Here is what you should NOT do when you start studying machine learning in Python.
- Get really good at Python programming and Python syntax.
- Deeply study the underlying theory and parameters for machine learning algorithms
- Avoid or lightly touch on all of the other tasks needed to complete a real project.
I think that this approach can work for some people, but it is a really slow and a roundabout way of getting to your goal. It teaches you that you need to spend all your time learning how to use individual machine learning algorithms. It also does not teach you the process of building predictive machine learning models in Python that you can actually use to make predictions.
Sadly, this is the approach used to teach machine learning that I see in almost all books and online courses on the topic.
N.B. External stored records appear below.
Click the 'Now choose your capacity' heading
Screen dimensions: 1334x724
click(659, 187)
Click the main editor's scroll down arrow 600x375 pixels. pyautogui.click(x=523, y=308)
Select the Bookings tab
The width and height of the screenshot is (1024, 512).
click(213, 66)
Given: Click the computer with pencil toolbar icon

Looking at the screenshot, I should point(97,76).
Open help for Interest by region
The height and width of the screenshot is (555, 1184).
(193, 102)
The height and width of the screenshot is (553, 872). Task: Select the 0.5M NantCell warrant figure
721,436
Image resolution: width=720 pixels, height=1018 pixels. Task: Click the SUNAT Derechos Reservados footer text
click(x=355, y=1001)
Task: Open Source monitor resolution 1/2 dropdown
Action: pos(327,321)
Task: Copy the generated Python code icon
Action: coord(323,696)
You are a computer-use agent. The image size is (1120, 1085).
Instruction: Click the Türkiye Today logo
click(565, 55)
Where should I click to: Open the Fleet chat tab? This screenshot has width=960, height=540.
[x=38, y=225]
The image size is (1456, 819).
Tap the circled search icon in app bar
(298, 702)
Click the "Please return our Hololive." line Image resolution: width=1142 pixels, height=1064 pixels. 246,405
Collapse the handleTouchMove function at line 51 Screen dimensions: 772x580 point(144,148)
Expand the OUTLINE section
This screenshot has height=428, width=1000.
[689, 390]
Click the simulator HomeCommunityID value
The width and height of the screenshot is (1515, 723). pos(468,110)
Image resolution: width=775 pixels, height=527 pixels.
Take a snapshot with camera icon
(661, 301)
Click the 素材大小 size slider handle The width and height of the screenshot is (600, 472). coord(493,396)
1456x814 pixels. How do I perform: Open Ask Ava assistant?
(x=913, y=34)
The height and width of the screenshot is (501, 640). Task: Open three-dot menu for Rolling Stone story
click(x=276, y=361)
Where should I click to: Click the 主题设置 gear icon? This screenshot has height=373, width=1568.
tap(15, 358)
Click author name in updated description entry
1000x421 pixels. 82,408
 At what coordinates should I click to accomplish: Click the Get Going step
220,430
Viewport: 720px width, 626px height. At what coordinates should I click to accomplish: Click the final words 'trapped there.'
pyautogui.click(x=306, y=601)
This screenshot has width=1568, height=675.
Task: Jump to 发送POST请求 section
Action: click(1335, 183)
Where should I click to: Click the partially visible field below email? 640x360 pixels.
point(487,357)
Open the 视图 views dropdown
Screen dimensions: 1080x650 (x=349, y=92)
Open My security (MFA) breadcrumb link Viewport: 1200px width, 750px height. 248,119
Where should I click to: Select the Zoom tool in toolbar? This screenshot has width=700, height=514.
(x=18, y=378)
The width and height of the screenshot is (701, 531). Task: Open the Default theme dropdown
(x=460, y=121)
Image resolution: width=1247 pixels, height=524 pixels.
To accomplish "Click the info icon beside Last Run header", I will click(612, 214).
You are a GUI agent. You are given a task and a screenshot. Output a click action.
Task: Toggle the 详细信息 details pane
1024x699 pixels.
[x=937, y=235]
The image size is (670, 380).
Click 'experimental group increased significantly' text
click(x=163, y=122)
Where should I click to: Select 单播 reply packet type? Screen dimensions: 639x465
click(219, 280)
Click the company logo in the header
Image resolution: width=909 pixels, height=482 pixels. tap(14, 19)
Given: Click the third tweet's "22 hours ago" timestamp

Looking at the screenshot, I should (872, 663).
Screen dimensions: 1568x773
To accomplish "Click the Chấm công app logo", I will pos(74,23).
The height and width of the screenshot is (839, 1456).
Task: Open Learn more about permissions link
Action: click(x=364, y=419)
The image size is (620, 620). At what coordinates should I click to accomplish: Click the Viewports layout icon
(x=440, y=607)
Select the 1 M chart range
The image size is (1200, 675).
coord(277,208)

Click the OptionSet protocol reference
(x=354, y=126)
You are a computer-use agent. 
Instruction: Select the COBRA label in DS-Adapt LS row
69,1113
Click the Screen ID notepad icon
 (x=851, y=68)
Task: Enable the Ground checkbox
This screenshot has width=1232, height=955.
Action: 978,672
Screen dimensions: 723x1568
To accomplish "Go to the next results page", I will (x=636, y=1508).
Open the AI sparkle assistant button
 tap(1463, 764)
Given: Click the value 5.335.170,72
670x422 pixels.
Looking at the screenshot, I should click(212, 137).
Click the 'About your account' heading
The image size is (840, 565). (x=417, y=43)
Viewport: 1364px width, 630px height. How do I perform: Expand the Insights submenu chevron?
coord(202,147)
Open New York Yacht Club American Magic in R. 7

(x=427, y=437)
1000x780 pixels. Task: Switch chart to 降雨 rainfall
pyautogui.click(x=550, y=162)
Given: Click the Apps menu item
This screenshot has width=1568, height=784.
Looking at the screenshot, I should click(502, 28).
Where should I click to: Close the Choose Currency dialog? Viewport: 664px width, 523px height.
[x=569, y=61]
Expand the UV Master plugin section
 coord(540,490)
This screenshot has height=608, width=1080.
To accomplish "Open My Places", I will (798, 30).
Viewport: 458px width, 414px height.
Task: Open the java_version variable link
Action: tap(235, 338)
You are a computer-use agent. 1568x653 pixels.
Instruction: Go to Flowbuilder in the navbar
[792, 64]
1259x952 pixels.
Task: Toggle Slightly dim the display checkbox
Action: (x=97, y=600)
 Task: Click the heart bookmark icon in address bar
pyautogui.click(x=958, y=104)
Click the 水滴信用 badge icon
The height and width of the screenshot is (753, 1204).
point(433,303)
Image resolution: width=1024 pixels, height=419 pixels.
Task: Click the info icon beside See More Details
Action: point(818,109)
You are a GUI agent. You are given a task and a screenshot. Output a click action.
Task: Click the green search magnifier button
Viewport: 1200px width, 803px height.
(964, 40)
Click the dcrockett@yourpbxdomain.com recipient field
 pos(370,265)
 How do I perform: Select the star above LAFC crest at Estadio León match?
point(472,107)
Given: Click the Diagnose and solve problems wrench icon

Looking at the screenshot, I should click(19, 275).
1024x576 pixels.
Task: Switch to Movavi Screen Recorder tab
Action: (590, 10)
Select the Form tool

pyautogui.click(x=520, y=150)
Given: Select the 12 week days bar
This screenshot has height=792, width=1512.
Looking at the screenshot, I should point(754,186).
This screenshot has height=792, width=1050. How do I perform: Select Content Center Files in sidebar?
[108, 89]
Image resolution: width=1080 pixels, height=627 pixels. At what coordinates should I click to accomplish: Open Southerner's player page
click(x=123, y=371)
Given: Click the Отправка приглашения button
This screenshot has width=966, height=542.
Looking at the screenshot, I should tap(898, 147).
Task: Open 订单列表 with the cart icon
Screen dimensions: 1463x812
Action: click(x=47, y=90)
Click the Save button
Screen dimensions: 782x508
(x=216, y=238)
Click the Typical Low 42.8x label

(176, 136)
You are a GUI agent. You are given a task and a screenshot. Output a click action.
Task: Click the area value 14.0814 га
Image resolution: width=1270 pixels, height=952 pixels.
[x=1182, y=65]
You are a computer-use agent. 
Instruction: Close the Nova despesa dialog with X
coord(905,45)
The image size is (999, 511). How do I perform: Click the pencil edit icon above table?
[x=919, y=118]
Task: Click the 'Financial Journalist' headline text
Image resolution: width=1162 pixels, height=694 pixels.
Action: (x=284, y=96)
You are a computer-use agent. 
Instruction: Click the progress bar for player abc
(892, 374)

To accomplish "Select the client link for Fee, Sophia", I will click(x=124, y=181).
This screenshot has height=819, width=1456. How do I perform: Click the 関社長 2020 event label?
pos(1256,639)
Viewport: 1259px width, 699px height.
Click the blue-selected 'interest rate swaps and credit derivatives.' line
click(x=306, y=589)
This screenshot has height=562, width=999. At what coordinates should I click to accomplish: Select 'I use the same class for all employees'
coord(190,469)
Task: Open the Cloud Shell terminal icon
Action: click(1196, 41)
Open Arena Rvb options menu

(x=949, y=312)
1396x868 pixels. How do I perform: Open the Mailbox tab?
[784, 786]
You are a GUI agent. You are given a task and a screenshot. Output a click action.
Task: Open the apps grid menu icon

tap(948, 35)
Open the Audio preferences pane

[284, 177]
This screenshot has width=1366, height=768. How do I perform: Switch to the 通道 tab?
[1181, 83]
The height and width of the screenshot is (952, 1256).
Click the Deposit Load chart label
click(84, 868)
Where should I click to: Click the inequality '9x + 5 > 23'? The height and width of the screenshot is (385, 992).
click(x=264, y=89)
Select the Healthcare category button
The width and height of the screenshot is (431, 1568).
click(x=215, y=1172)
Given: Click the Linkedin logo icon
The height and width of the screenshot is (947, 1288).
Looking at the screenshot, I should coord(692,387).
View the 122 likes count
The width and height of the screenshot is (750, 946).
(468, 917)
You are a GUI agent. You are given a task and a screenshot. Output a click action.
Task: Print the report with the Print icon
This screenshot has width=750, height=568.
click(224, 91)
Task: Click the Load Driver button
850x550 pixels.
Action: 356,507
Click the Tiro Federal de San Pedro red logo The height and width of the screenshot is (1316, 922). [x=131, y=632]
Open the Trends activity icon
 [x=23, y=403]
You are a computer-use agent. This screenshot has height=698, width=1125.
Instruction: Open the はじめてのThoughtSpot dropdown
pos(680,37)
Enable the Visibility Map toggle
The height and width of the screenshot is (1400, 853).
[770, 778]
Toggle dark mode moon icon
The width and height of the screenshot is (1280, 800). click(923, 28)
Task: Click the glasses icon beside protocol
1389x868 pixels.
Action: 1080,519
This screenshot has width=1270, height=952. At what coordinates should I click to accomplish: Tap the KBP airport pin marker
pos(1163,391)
Lessons: Learn how the sub-tasks of a machine learning project map onto Python and the best practice way of working through each task.
Projects: Tie together all of the knowledge from the lessons by working through a case study predictive modeling problems.
Recipes: Apply machine learning with a catalog of standalone recipes in Python that you
can copy-and-paste as a starting point for new projects.
You need to know how to complete the specific subtasks of a machine learning project using the Python ecosystem. Once you know how to complete a discrete task using the platform and get a result reliably, you can do it again and again on the project after project. Let’s start with an overview of the common tasks in a machine learning project. A predictive modeling machine learning project can be broken down into 6 top-level tasks:
- Investigate and characterize the problem in order to better understand the goals of the project.
- Analyze Data: Use descriptive statistics and visualization to better understand the data you have available.
- Prepare Data: Use data transforms in order to better expose the structure of the prediction problem to modeling algorithms.
- Evaluate Algorithms: Design a test harness to evaluate a number of standard algorithms on the data and select the top few to investigate further.
- Improve Results: Use algorithm tuning and ensemble methods to get the most out of well-performing algorithms on your data.
- Present Results: Finalize the model, make predictions and present results.